En l'espèce, une société de tourisme, la société Hecla, a acheté en 2004 trois camping-cars à la société SEA qu'elle a revendus à trois particuliers, MM X., Y. et Z. avant même d'avoir payé le prix dont elle était redevable à l'égard de son vendeur. Ce dernier a toutefois pris la précaution de conserver les accessoires que constituaient les documents administratifs nécessaires à la circulation des véhicules. La société Hecla ayant fait par la suite l'objet d'une liquidation judiciaire clôturée pour insuffisance d'actif, la société SEA, consciente qu'elle ne pourrait plus percevoir quelque somme que ce soit de sa débitrice d'une part, et qu'elle ne pouvait intenter aucune action contre les sous-acquéreurs légitimes d'autre part, a exercé son droit de rétention sur les accessoires. La société créancière a en effet estimé que, vu la violation de l'article 1612 du Code civil, disposant que « le vendeur n'est pas tenu de livrer la chose si l'acheteur n'en paye pas le prix », elle pourrait ainsi obtenir que les sous-acquéreurs prennent en charge les obligations de leur vendeur défaillant. Cependant, MM. Y. et Z., ne pouvant utiliser les véhicules, ont engagé une action à l'encontre de la société SEA afin qu'elle leur remette les documents et satisfasse ainsi à ses obligations de délivrance.
Nous verrons ainsi que l'arrêt de principe rendu par la Cour de cassation repose sur un parti pris relatif à la nature du droit de rétention et pouvant porter à discussion. Il ressortira que ce qui définit avant tout le droit de rétention sont les relations de connexité sur lesquelles il repose.
[...] La Cour d'appel d'Orléans fait droit à leur demande dans un arrêt du 10 septembre 2007, considérant qu'ils étaient de bonne foi et que le vendeur d'origine commettait un abus de droit en exerçant son droit de rétention, les sous-acquéreurs ayant légitimement acquis leur bien et étant étrangers à la mauvaise foi de la société débitrice, quand bien même le demandeur était dépourvu de tout recours à son encontre. La société SEA a de plus été condamnée à leur verser des dommages et intérêts. La Cour de cassation est saisie par un pourvoi régulièrement formé par la Société SEA. [...]

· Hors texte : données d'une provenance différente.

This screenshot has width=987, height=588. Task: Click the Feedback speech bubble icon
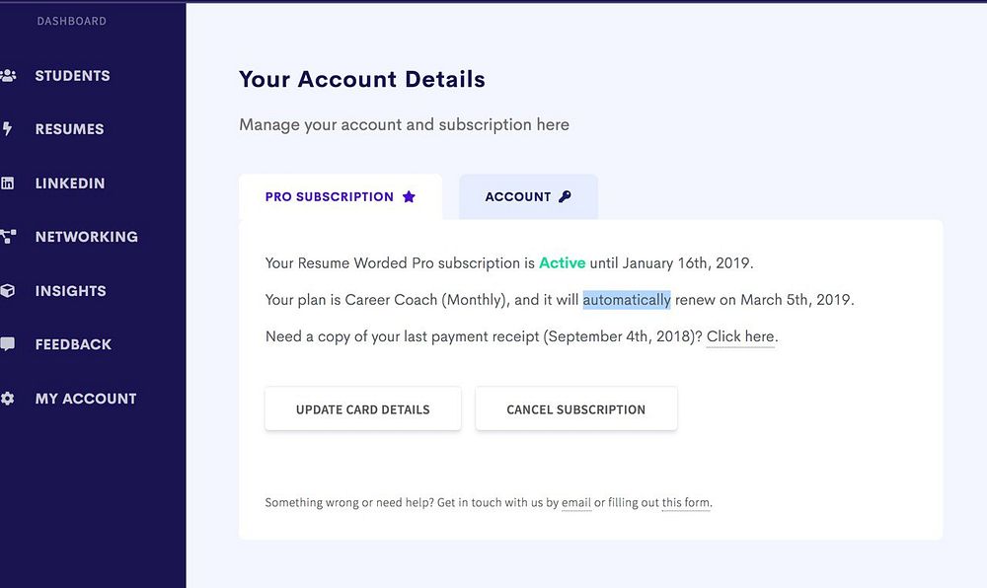click(8, 344)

[...] Dans le second cas, où le tiers propriétaire aurait acquis un bien libre, seuls les droits de rétention fondés sur l'existence d'un lien de connexité matérielle lui sont opposables, définie à l'article 2286 comme le lien entre la chose remise par le vendeur jusqu'au paiement de sa créance. En l'espèce, les acquéreurs étaient de bonne foi et non tenus de la dette, le droit de rétention antérieur au transfert de propriété du bien. Le droit de rétention ne reposant pas ici sur une connexité matérielle, la solution peut se prévaloir de l'opposabilité aux tiers, ici les sous- acquéreurs propriétaires, de la situation juridique créée par le contrat. [...]
[...] Si cet article ne permet pas de déterminer avec certitude la nature du droit, la Cour de cassation a tranché : le droit de rétention est un droit réel, ce qui le rend opposable à tous. A. Un droit réel consacré par la jurisprudence Par définition, le droit de rétention est le droit reconnu à un créancier de retenir entre ses mains l'objet qu'il doit restituer à son débiteur, tant que celui-ci ne l'a pas lui-même payé. Il revêt aujourd'hui une portée générale en matière mobilière et immobilière. [...]

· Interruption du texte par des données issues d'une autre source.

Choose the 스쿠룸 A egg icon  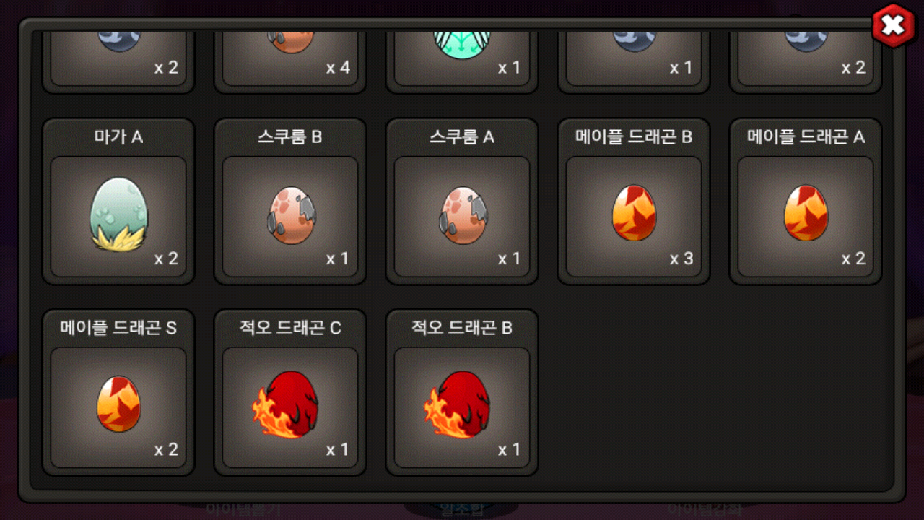point(463,216)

[...] La solution de la Cour de cassation n'est donc pas inédite en soi, mais approfondit tout de même le raisonnement adopté au travers d'arrêts antérieurs. Dès lors, le vendeur dispose d'un droit de rétention licite sur les accessoires que constituent les documents administratifs il peut valablement l'opposer au sous-acquéreur. B. L'opposabilité du droit de rétention fondé sur une connexité D'après la décision de la haute juridiction, la bonne foi des sous- acquéreurs et la défaillance du vendeur intermédiaire (dont le solde du compte ne peut, par conséquent, être retenu pour garantir le paiement de créances antérieures) n'ont pu faire dégénérer en abus l'exercice du droit de rétention. [...]

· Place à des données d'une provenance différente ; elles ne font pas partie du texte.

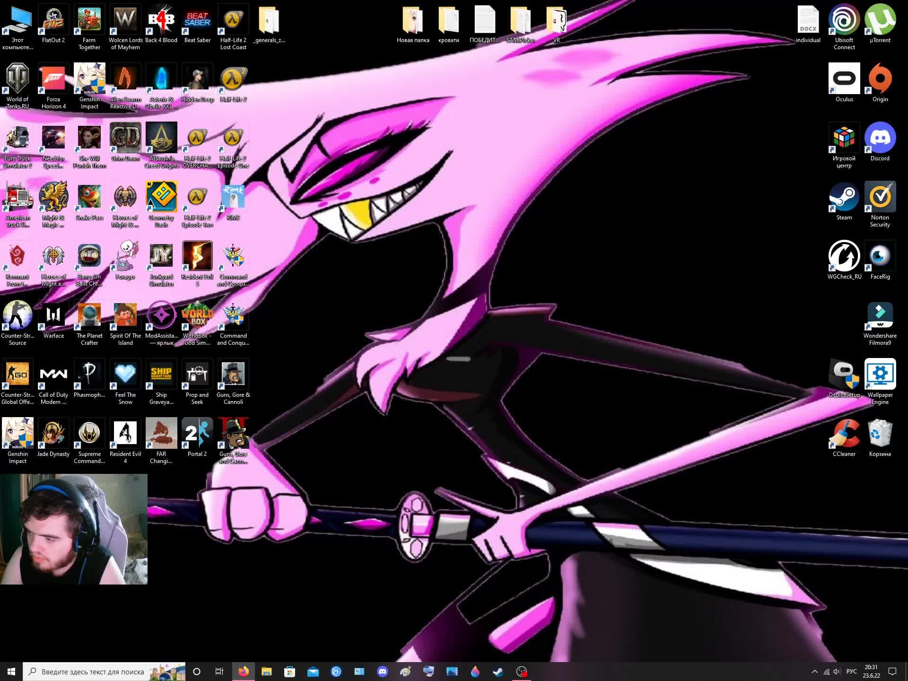Open File Explorer from taskbar
Viewport: 908px width, 681px height.
point(266,671)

[...] La solution contraire ôterait l'essentiel de son intérêt au droit de rétention, qui se verrait privé de toute efficacité dès lors que le débiteur procède à la vente du bien. L'argument de la bonne foi des sous-acquéreurs est écarté dans la mesure où l'abus a été subi par la société rétentrice. Dès lors, il ressort que la bonne foi de ceux qui subissent la rétention ne peut suffire à elle seule à conclure l'existence d'un abus de droit, contrairement à ce qu'avait estimé la Cour d'appel d'Orléans. [...]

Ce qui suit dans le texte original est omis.